The task - Working from the start of the listing, please write out exactly the lines through the one that holds "TRAVELISTA (293, 89)", both included, and omit all pictures.

▶

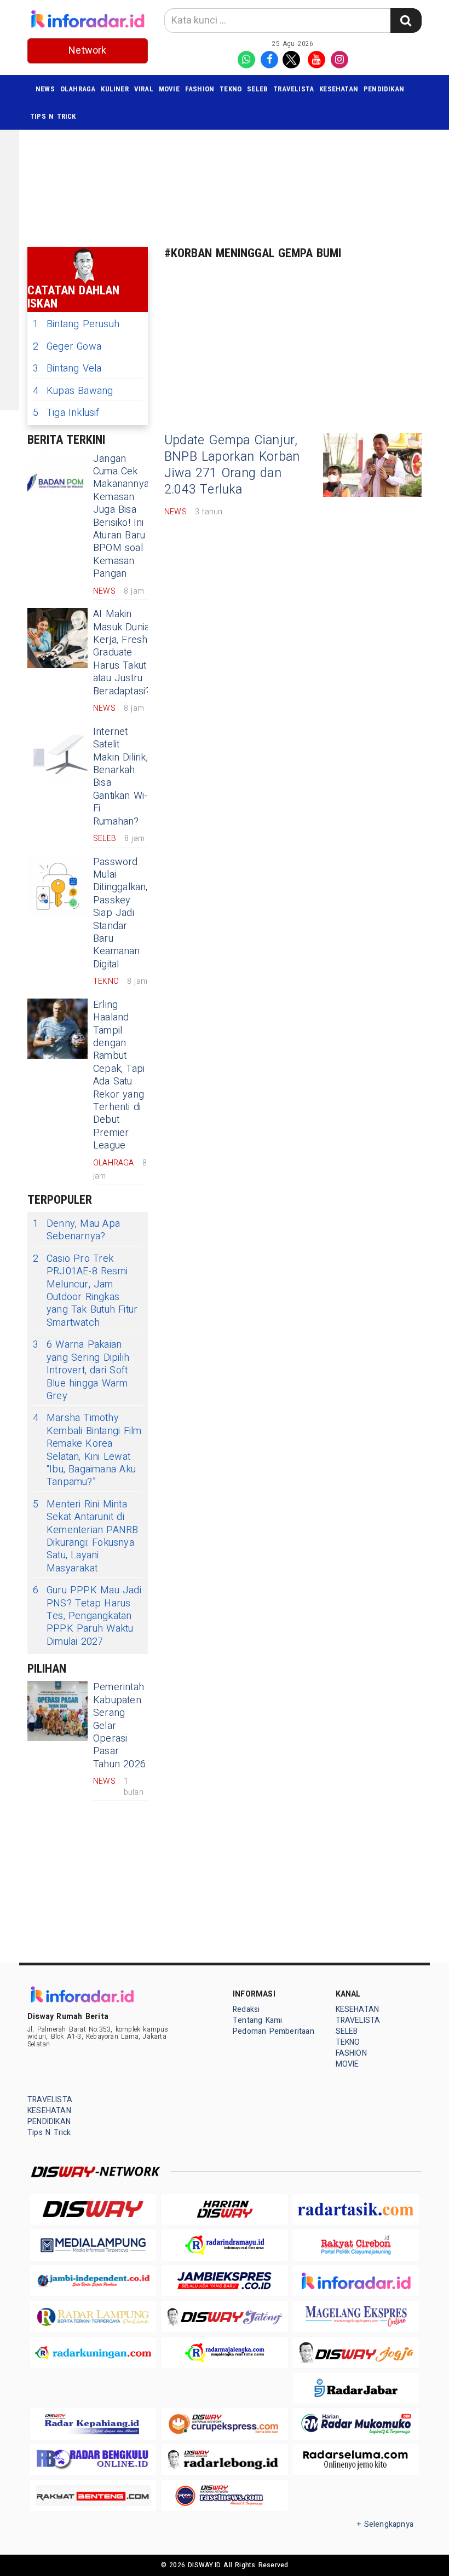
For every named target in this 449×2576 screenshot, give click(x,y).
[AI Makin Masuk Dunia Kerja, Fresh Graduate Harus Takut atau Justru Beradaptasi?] (57, 638)
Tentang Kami (258, 2020)
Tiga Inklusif (66, 413)
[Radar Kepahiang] (93, 2423)
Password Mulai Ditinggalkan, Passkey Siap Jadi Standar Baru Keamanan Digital (120, 913)
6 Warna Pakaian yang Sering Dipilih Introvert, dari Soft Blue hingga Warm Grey (81, 1370)
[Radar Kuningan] (93, 2352)
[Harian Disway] (224, 2209)
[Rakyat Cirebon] (356, 2245)
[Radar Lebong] (224, 2460)
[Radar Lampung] (93, 2316)
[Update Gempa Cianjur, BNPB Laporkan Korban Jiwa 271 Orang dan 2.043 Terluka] (372, 465)
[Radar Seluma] (356, 2460)
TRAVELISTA (293, 89)
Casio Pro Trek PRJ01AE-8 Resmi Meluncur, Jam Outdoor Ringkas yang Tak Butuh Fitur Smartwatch (85, 1290)
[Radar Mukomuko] (356, 2423)
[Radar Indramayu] (224, 2245)
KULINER (114, 89)
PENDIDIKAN (384, 89)
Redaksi (246, 2009)
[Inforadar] (356, 2281)
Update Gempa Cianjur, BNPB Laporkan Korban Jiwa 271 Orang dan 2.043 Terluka (232, 465)
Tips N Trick (53, 116)
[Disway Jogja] (356, 2352)
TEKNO (230, 89)
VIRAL (143, 89)
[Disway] (93, 2209)
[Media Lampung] (93, 2245)
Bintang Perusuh (76, 324)
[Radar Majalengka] (224, 2352)
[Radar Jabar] (356, 2388)
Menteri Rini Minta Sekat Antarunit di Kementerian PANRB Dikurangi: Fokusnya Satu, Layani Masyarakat (86, 1536)
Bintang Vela (67, 368)
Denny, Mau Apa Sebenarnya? (76, 1230)
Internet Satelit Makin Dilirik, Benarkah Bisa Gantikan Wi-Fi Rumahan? (120, 776)
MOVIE (169, 89)
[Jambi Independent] (93, 2281)
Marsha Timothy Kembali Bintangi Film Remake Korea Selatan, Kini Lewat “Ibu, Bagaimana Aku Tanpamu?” (87, 1450)
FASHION (199, 89)
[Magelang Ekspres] (356, 2316)
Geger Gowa (67, 346)
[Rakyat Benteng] (93, 2495)
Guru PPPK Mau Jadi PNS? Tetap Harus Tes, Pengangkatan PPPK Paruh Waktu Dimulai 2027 (87, 1616)
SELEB (257, 89)
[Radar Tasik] (356, 2209)
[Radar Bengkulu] (93, 2460)
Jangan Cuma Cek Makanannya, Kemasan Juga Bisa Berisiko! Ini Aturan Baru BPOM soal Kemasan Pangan (122, 516)
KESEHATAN (338, 89)
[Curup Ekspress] (224, 2423)
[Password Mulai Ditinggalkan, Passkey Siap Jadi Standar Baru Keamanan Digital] (57, 886)
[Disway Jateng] (224, 2316)
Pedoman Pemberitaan (273, 2031)
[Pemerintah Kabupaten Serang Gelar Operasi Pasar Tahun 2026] (57, 1711)
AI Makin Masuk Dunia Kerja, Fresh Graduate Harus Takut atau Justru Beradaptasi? (121, 652)
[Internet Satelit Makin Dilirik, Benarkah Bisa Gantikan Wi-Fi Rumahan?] (57, 756)
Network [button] (87, 50)
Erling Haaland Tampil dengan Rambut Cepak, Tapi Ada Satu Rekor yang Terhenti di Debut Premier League (119, 1075)
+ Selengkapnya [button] (385, 2524)
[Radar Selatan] (224, 2495)
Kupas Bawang (73, 391)
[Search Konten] (406, 20)
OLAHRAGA (78, 89)
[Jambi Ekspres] (224, 2281)
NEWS (45, 89)
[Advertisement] (238, 158)
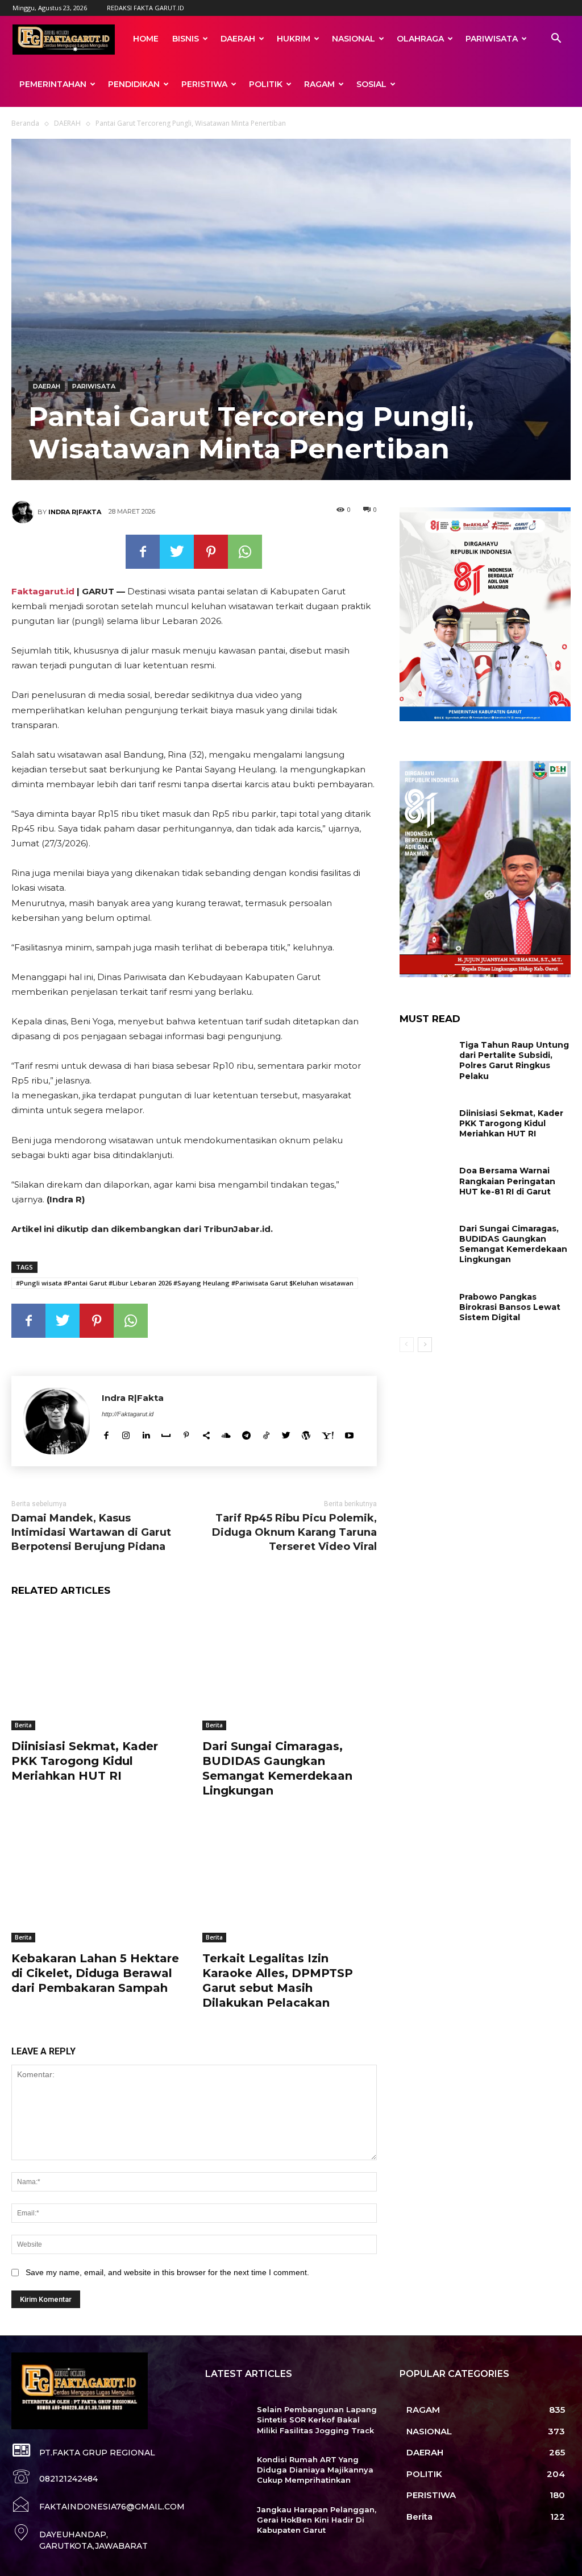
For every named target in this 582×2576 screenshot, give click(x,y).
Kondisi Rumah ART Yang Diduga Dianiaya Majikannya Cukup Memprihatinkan (315, 2469)
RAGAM (319, 84)
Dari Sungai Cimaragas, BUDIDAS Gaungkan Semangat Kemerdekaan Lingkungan (277, 1768)
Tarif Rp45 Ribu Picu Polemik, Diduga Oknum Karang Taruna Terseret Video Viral (294, 1532)
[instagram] (126, 1433)
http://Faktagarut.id (127, 1414)
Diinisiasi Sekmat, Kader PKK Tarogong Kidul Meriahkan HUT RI (84, 1761)
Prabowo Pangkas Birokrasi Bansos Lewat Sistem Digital (509, 1307)
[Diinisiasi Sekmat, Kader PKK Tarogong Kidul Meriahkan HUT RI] (98, 1669)
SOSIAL (371, 84)
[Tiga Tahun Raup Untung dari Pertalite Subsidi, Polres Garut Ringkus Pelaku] (425, 1055)
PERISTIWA (204, 84)
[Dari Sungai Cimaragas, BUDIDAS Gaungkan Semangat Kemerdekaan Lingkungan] (289, 1669)
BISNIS (185, 39)
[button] (555, 39)
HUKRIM (293, 39)
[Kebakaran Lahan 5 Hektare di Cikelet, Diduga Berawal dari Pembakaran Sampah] (98, 1881)
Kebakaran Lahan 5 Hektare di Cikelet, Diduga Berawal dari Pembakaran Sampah (95, 1973)
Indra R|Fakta (74, 512)
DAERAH (238, 39)
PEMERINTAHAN (52, 84)
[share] (206, 1433)
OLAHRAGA (420, 39)
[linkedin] (146, 1433)
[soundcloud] (226, 1433)
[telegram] (246, 1433)
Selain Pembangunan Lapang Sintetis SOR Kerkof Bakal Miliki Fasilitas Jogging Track (317, 2419)
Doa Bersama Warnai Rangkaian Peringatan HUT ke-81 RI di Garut (507, 1180)
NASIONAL (353, 39)
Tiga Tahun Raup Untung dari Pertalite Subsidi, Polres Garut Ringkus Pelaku (514, 1060)
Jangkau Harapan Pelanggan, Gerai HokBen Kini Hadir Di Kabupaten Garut (316, 2519)
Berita (23, 1725)
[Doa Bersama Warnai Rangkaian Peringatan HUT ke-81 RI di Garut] (425, 1180)
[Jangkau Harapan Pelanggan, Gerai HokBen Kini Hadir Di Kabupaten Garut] (226, 2522)
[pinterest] (186, 1433)
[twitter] (286, 1433)
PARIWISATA (491, 39)
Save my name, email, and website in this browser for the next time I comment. (167, 2272)
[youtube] (349, 1433)
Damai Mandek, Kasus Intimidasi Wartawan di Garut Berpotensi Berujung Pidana (91, 1532)
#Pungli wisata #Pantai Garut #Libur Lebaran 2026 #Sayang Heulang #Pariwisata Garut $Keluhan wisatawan (185, 1283)
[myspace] (166, 1433)
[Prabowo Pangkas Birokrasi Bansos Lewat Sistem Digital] (425, 1307)
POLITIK (265, 84)
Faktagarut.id (42, 591)
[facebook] (106, 1433)
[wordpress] (306, 1433)
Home (146, 39)
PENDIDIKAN (134, 84)
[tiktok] (266, 1433)
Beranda (25, 123)
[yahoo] (328, 1433)
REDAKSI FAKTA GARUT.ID (145, 7)
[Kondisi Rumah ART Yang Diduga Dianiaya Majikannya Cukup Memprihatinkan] (226, 2472)
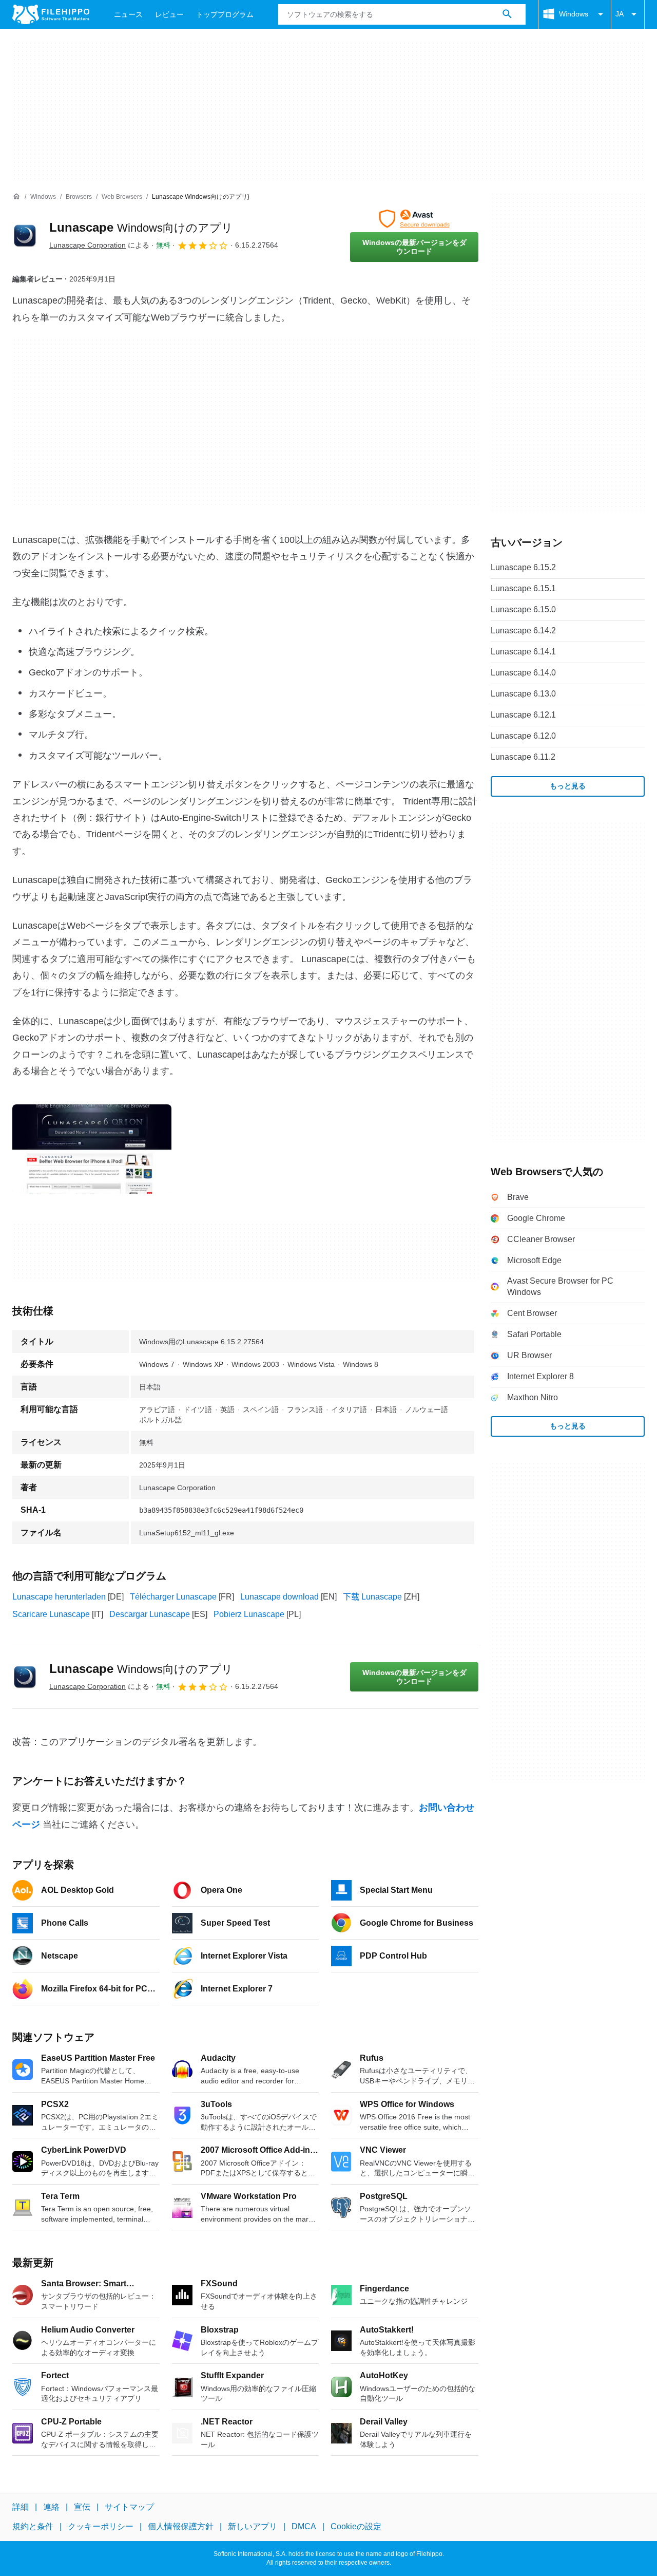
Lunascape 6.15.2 (523, 567)
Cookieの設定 (356, 2526)
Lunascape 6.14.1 (523, 651)
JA (619, 14)
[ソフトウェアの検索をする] (507, 14)
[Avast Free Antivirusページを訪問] (414, 219)
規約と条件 (32, 2526)
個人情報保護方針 (181, 2526)
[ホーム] (16, 196)
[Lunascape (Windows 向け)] (24, 235)
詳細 (20, 2507)
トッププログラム (225, 14)
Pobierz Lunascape (249, 1614)
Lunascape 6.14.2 (523, 630)
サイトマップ (129, 2507)
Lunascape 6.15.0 (523, 609)
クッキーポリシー (100, 2526)
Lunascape (141, 227)
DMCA (304, 2526)
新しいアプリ (252, 2526)
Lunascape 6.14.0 (523, 672)
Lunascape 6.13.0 (523, 693)
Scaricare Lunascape (51, 1614)
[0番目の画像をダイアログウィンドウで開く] (91, 1149)
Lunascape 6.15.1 (523, 588)
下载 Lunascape (372, 1596)
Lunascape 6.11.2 (523, 757)
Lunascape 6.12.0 (523, 735)
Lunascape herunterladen (59, 1596)
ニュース (128, 14)
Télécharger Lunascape (173, 1596)
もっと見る (568, 786)
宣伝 (82, 2507)
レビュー (169, 14)
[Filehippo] (50, 14)
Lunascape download (279, 1596)
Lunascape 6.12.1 (523, 714)
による (99, 245)
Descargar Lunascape (149, 1614)
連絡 (51, 2507)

◀

Solved problem -
For every named target in this 449×2576 screenshot, give click(x,y).
[AI Makin Masuk Dunia Kerja, Fresh Graduate Harus Takut atau Justru Beradaptasi?] (57, 638)
Tentang Kami (258, 2020)
Tiga Inklusif (66, 413)
[Radar Kepahiang] (93, 2423)
Password Mulai Ditinggalkan, Passkey Siap Jadi Standar Baru Keamanan Digital (120, 913)
6 Warna Pakaian yang Sering Dipilih Introvert, dari Soft Blue hingga Warm Grey (81, 1370)
[Radar Kuningan] (93, 2352)
[Harian Disway] (224, 2209)
[Rakyat Cirebon] (356, 2245)
[Radar Lebong] (224, 2460)
[Radar Lampung] (93, 2316)
[Update Gempa Cianjur, BNPB Laporkan Korban Jiwa 271 Orang dan 2.043 Terluka] (372, 465)
[Radar Seluma] (356, 2460)
TRAVELISTA (293, 89)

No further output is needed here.